Implementing deep learning in industrial systems requires an understand of the dynamics of current industrial behaviour, and designing an automation system with respect to the same knowledge. Deep learning networks can identify the dynamics of industry if large enough data sets are provided. This means all the factories will be completely automated, and unlike the current scenario companies will suffer minimum losses on risk factor. These networks might also be able to identify potential mutually beneficial relationships amongst companies which in turn will lead to economic gain for both parties. Deep learning networks will also be able to perform risk analysis, thereby increasing the security of the companies. Another factor which leads to enhanced security and privacy is that there will be no information leakage because no human will be aware as to why a certain decision has been made and when it will change.

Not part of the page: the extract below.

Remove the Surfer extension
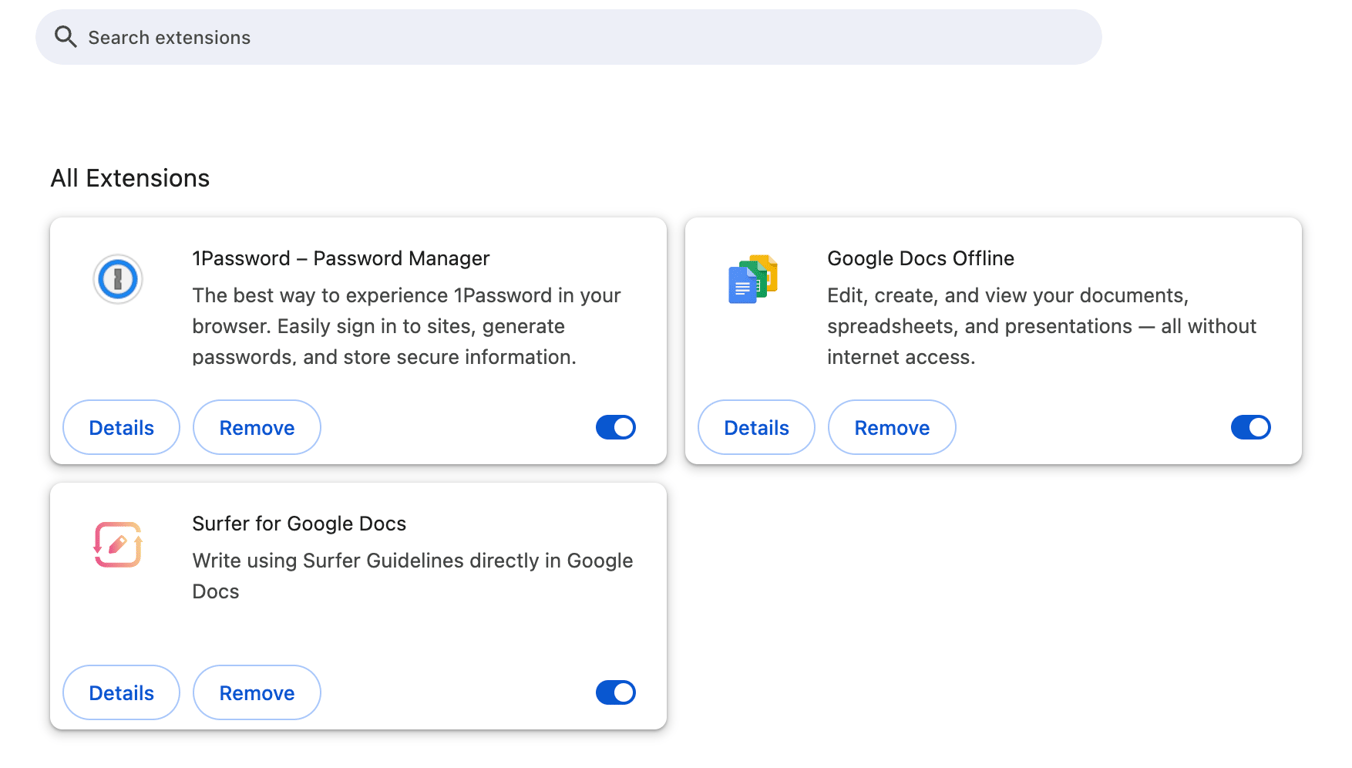[x=256, y=692]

This special issue mainly focuses on deep learning models for security and privacy in industrial systems, addressing both original algorithmic development and new applications. We are soliciting original contributions from leading researchers and practitioners in academia as well as industry, which address a wide range of theoretical and application issues in this domain.
Topics of interest
Topics relevant to this special issue include but are not limited to:
Threats on security and privacy during transmission of data
Automation mechanism implementing deep learning
Security mechanisms in industrial systems
Sustainable computing design and analysis for IoT environments
Nature-inspired smart efficient energy hybrid systems for IoT networks
Energy-efficient networking for smart environments
Data security and privacy for Cyber physical systems
Energy efficiency in the Internet of Things
Business models and processes for the Internet of Things
Device-to-Device (D2D) communications in industrial systems
Learning for anomaly and intrusion detection
Autonomous vehicle, and wider transport system, security and privacy
Learning for critical infrastructure security
Authentication and access control for Cyber physical systems
Embedded systems security and privacy
Security and privacy in wireless sensor networks
Security and privacy in industrial control systems
Smart grid security
The relation of security and safety for smart industrial systems
Secure communications in sensor networks and the IoT
Trustworthiness management models for sensor networks and the IoT
Cyber security of industrial cyber-physical systems
Papers must be tailored to the emerging fields of deep learning models for security and privacy in industrial systems, through deployments models, challenges and novel solutions. The editors maintain the right to reject papers they deem to be out of scope of this special issue. Only originally, unpublished contributions and invited articles will be considered for the issue. The papers should be formatted according to the journal guidelines.